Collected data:
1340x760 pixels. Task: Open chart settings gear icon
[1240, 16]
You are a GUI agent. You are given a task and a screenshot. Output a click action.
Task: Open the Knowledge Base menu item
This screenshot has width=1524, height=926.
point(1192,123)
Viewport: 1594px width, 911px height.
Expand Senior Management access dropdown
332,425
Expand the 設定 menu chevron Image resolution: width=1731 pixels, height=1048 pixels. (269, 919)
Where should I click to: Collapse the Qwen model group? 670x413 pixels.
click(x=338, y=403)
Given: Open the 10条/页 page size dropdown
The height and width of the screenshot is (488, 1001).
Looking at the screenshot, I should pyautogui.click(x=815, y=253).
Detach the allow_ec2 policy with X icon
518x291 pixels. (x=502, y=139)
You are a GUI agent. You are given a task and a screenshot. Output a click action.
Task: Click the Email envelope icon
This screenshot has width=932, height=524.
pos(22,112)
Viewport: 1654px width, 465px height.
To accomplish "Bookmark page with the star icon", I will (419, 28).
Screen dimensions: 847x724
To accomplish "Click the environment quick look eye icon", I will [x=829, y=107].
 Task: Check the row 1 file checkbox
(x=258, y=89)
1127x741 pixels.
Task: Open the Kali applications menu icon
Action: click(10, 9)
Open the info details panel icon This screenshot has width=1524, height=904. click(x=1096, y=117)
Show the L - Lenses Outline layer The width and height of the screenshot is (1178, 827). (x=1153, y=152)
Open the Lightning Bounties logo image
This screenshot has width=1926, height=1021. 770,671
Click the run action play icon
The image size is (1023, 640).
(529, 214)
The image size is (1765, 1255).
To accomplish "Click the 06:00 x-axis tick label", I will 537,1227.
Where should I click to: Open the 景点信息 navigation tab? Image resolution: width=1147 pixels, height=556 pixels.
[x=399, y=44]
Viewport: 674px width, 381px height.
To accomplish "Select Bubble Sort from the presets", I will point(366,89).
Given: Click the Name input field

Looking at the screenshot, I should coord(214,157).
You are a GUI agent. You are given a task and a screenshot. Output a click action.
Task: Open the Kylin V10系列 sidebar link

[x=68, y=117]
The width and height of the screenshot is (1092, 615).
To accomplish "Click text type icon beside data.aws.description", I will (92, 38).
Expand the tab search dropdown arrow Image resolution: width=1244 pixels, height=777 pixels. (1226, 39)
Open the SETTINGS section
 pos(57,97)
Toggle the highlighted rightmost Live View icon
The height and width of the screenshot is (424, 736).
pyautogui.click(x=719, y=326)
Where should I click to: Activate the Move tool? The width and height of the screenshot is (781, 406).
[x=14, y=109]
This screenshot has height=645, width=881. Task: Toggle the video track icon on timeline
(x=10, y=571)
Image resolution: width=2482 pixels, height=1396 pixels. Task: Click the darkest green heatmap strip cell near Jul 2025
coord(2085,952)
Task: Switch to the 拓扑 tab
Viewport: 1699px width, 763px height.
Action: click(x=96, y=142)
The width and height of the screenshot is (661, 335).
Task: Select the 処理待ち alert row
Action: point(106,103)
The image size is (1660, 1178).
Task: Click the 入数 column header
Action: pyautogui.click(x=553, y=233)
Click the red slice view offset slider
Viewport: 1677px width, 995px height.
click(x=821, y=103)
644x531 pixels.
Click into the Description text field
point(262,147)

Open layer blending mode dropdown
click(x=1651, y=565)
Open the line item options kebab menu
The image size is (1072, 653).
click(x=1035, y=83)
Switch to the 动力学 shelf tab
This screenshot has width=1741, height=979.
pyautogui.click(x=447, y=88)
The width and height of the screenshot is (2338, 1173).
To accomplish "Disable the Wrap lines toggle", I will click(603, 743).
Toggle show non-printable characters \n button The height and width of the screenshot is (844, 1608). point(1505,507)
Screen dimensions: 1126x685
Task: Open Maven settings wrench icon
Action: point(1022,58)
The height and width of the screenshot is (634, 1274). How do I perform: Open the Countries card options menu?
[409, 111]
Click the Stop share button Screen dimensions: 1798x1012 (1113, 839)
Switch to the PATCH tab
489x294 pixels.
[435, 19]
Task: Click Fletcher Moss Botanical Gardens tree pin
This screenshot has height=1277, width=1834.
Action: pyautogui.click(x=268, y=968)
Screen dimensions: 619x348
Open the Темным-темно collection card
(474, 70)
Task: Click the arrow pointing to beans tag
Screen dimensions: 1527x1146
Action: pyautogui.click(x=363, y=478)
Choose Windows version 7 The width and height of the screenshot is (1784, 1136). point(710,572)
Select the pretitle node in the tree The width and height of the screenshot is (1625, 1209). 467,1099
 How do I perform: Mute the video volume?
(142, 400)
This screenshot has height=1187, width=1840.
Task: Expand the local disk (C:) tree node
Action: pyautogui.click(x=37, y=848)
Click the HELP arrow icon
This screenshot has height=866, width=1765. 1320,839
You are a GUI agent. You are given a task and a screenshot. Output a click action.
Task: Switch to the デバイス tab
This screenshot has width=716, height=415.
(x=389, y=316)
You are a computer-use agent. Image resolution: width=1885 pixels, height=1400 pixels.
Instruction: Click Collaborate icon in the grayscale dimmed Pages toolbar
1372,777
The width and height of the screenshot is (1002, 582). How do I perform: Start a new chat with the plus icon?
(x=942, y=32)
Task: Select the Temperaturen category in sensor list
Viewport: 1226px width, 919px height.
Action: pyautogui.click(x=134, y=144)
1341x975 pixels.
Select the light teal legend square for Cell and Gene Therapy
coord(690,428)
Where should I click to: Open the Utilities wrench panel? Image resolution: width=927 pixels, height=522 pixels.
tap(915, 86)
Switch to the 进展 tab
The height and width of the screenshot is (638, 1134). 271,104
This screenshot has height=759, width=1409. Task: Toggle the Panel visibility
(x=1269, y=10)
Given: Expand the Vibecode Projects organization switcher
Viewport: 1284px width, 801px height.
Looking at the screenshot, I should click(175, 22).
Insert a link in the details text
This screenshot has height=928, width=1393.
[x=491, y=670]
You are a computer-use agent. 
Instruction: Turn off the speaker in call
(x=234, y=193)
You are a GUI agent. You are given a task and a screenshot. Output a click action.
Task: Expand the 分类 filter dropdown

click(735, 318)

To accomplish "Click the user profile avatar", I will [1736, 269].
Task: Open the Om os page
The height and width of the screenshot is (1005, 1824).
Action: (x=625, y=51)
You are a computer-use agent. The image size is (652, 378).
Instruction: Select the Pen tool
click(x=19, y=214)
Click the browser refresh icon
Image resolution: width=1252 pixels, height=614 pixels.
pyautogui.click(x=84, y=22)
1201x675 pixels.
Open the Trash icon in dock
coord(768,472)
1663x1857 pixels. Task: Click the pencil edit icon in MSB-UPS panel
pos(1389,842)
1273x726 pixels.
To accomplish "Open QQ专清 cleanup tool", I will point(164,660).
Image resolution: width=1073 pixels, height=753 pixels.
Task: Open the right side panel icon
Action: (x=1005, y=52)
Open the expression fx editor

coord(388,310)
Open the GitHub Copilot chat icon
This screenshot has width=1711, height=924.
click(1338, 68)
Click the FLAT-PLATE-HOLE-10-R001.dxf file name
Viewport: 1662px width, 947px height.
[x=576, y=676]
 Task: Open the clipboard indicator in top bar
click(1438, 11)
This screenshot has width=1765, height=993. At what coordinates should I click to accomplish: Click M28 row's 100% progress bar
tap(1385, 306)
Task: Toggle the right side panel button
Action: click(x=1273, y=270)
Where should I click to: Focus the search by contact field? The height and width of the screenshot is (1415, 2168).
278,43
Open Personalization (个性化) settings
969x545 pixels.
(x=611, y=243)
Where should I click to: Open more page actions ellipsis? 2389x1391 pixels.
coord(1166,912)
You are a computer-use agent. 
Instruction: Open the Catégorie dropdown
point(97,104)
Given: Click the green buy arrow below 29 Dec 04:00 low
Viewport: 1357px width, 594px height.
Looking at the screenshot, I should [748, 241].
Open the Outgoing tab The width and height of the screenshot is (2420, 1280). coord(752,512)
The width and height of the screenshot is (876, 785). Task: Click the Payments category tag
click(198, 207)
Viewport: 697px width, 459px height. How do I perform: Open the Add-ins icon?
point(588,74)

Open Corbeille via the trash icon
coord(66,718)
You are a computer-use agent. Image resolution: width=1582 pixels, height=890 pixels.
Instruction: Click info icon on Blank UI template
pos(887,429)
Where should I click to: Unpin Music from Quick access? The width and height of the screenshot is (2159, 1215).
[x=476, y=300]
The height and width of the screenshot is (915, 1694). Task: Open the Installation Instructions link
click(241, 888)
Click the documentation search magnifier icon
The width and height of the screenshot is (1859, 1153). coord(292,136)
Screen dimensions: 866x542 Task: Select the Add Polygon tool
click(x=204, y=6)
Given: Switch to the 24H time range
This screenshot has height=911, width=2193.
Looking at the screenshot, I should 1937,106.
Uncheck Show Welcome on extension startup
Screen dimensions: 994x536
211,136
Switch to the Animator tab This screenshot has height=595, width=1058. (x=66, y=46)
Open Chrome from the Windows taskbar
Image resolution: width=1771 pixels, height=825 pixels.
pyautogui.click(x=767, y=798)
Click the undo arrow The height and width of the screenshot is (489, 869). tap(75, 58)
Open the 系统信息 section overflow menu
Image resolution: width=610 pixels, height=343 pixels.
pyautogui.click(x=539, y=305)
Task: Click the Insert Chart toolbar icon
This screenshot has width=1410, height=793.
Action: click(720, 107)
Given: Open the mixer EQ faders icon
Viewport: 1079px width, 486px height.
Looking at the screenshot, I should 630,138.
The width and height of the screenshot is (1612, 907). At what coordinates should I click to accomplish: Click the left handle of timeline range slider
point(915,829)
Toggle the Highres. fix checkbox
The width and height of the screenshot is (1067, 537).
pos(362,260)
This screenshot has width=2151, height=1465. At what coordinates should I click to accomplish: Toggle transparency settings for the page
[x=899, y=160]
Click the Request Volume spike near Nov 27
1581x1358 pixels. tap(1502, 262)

[Problem description]:
Throughout the data above, copy all lines where the word "item" is found.

[Written reply]:
Task: Open the Knowledge Base menu item
Open the line item options kebab menu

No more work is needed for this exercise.